• _WHAT THE EXERCISE ASKS_: Please pull out the rows from the line with "How do I perform: Select" to the line with "coord(234,130)", both ends included, and copy them without any change.

Rows of pointing data
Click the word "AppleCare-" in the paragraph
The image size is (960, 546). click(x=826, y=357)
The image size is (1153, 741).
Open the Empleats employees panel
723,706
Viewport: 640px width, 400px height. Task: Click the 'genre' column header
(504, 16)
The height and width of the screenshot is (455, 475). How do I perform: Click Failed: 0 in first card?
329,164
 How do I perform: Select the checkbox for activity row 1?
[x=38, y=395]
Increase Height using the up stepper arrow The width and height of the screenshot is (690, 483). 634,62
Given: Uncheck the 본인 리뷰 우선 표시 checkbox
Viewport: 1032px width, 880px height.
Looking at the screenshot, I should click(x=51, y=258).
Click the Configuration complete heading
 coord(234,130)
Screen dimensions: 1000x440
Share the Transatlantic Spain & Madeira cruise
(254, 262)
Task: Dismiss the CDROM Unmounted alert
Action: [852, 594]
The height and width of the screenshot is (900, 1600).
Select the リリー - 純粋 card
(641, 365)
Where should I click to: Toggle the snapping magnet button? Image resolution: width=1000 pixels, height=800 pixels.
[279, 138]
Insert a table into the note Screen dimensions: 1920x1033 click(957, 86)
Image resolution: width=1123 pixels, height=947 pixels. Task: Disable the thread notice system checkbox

• _FULL OUTPUT_:
 How do I perform: Select the checkbox for activity row 1?
[x=38, y=395]
Increase Height using the up stepper arrow The width and height of the screenshot is (690, 483). 634,62
Given: Uncheck the 본인 리뷰 우선 표시 checkbox
Viewport: 1032px width, 880px height.
Looking at the screenshot, I should click(x=51, y=258).
Click the Configuration complete heading
 coord(234,130)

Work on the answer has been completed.